Critical Comparison of MaxCal and Other Stochastic Modeling Approaches in Analysis of Gene Networks.

Learning the underlying details of a gene network with feedback is critical in designing new synthetic circuits. Yet, quantitative characterization of these circuits remains limited. This is due to the fact that experiments can only measure partial information from which the details of the circuit must be inferred. One potentially useful avenue is to harness hidden information from single-cell stochastic gene expression time trajectories measured for long periods of time-recorded at frequent intervals-over multiple cells. This raises the feasibility vs. accuracy dilemma while deciding between different models of mining these stochastic trajectories.

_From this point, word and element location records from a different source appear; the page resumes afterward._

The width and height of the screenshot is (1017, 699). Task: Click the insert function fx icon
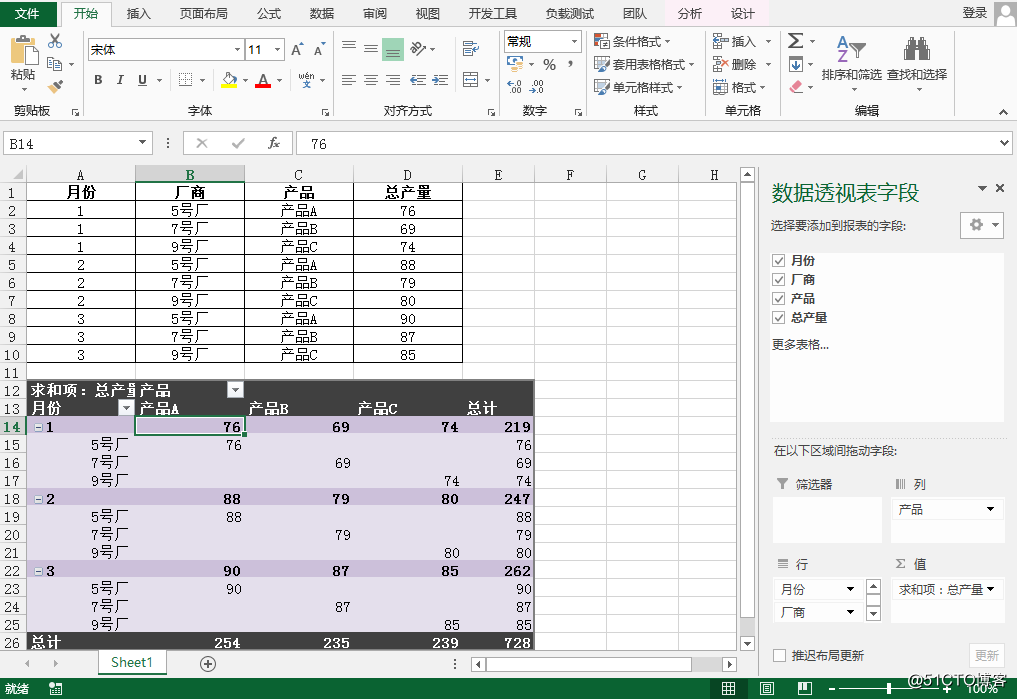274,144
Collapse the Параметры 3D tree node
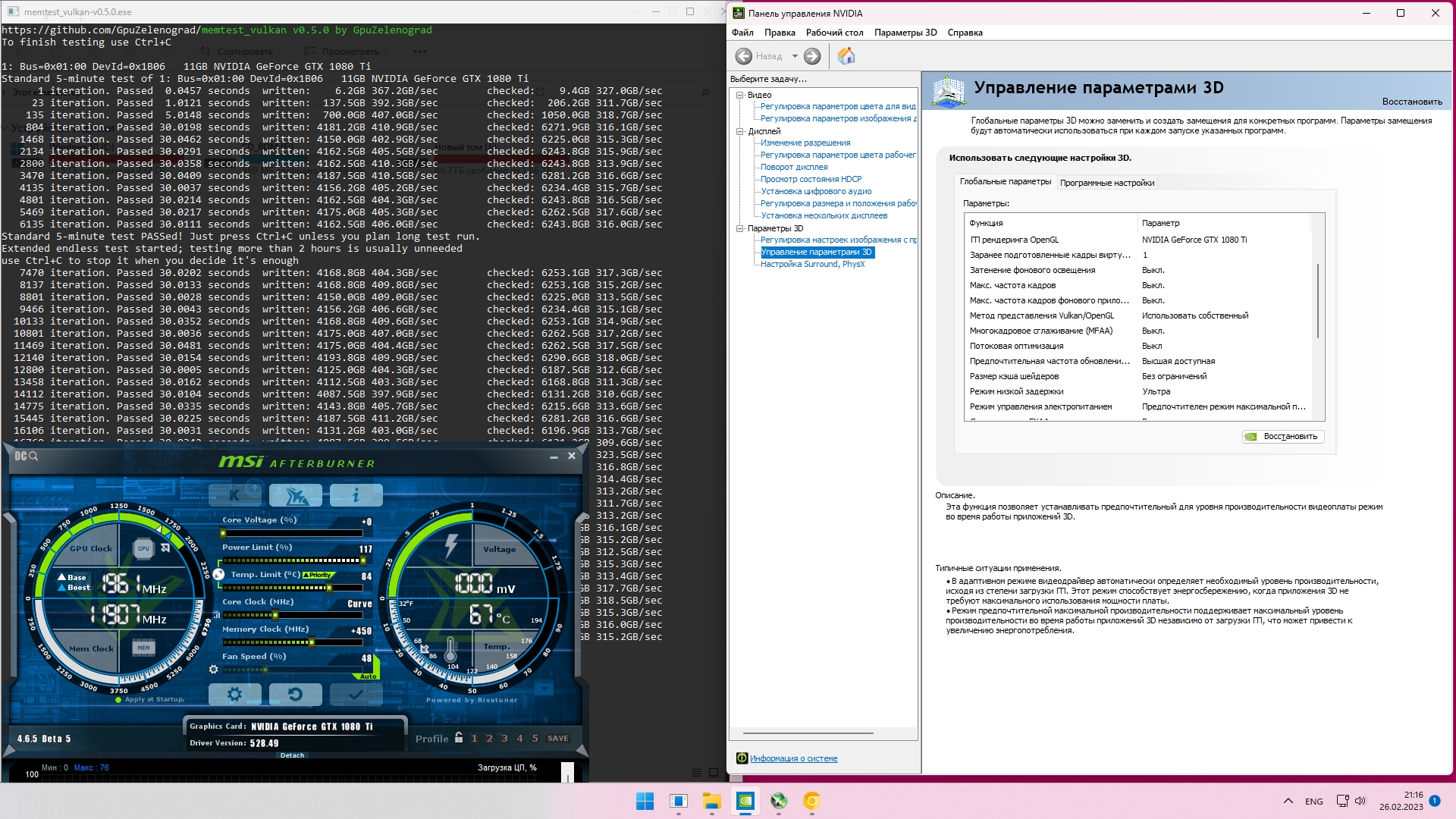This screenshot has width=1456, height=819. (x=740, y=229)
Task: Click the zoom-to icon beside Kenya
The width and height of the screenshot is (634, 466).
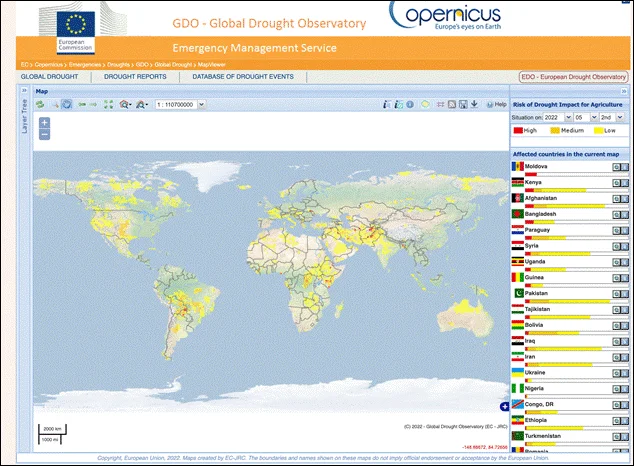Action: coord(617,182)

We demonstrate that inference based on the Maximum Caliber (MaxCal) principle is the method of choice by critically evaluating its computational efficiency and accuracy against two other typical modeling approaches: (i) a detailed model (DM) with explicit consideration of multiple molecules including protein-promoter interaction, and (ii) a coarse-grain model (CGM) using Hill type functions to model feedback. MaxCal provides a reasonably accurate model while being significantly more computationally efficient than DM and CGM. Furthermore, MaxCal requires minimal assumptions since it is a top-down approach and allows systematic model improvement by including constraints of higher order, in contrast to traditional bottom-up approaches that require more parameters or ad hoc assumptions. Thus, based on efficiency, accuracy, and ability to build minimal models, we propose MaxCal as a superior alternative to traditional approaches (DM, CGM) when inferring underlying details of gene circuits with feedback from limited data.